Re: Annotation syntax [was: SPARQL* test suite]

On 30/08/2020 19:08, Andy Seaborne wrote:
>
>
> On 29/08/2020 20:54, Gregg Kellogg wrote:
>> On Aug 29, 2020, at 12:35 PM, Andy Seaborne <andy@apache.org> wrote:
>>>>>> On 28 Aug 2020, at 03:06, Holger Knublauch 
>>>>>> <holger@topquadrant.com> wrote:
>>>>>
>>> ...
>>>
>>>>> I, for one, keep being unimpressed by the Turtle syntax, which 
>>>>> ends up becoming quite redundant because depending on the 
>>>>> interpretation a triple needs to be stated twice (once for the 
>>>>> actual assertion and once for the reifications). We are for now 
>>>>> using a syntax such as
>>>>>
>>>>> ex:subject ex:predicate ex:object [[
>>>>>      ex:created "2010-10-10"^^xsd:date ;
>>>>> ]]
>>>
>>> Yes, there is room for annotation syntax. Stardog has the annotation 
>>> after the predicate, before the object (guess: to avoid a problem 
>>> with TriG). What happens about object lists?
I wouldn't worry too much about edge cases as long as the primary use 
case (annotation triples about normal triples) is covered. Putting these 
blocks after the triple makes it pretty to print for multiple rows of 
annotations.
>>>
>>> ]] can occur in Turtle data.
>>
>> [[ can occur in Notation-3, which will eventually want compatibility 
>> with RDF*, too.
>>
>>> Given that {} is used for grouping in TriG and SPARQL:
>>>
>>> {%...%}
>>> {|...|}
>>> {!...!}
>>> {{...}}
>>
>> Same for {{ in N3., but I do like the other suggestions.
>
> Thanks for the reminder.
>
> Once upon a time, {$...$} was a proposed N3 syntax for sets as literals.

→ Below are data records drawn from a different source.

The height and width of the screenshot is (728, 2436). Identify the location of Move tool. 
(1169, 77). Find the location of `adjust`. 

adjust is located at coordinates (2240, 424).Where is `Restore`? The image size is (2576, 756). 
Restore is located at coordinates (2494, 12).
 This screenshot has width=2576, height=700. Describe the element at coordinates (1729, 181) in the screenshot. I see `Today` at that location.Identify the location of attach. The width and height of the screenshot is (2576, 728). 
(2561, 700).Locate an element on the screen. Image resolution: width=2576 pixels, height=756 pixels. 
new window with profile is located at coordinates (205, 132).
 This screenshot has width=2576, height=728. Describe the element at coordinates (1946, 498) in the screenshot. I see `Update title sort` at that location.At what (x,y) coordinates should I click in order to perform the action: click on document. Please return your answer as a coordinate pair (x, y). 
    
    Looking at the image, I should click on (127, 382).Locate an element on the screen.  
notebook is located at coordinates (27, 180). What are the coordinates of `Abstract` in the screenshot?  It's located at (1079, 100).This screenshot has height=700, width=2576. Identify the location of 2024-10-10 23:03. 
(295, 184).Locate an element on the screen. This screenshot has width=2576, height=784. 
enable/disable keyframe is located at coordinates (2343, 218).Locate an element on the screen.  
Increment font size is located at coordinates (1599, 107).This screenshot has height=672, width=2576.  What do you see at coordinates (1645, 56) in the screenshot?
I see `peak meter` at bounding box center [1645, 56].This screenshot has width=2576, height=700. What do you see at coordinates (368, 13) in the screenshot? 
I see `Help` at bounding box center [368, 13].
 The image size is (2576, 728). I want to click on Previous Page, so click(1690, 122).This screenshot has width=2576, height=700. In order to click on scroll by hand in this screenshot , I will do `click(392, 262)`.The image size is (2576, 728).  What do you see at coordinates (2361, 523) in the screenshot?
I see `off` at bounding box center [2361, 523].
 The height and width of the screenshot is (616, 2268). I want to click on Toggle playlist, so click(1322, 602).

Any above syntax would work fine as long as any of them gets de-facto 
standard support. For now we have used [[ ... ]] in our tools yet this 
is easy to change, and if this would make it into a future Jena version 
then we can migrate to that implementation instead of our home-baked hack.

Does anyone here see problems with adding such a TTL extension?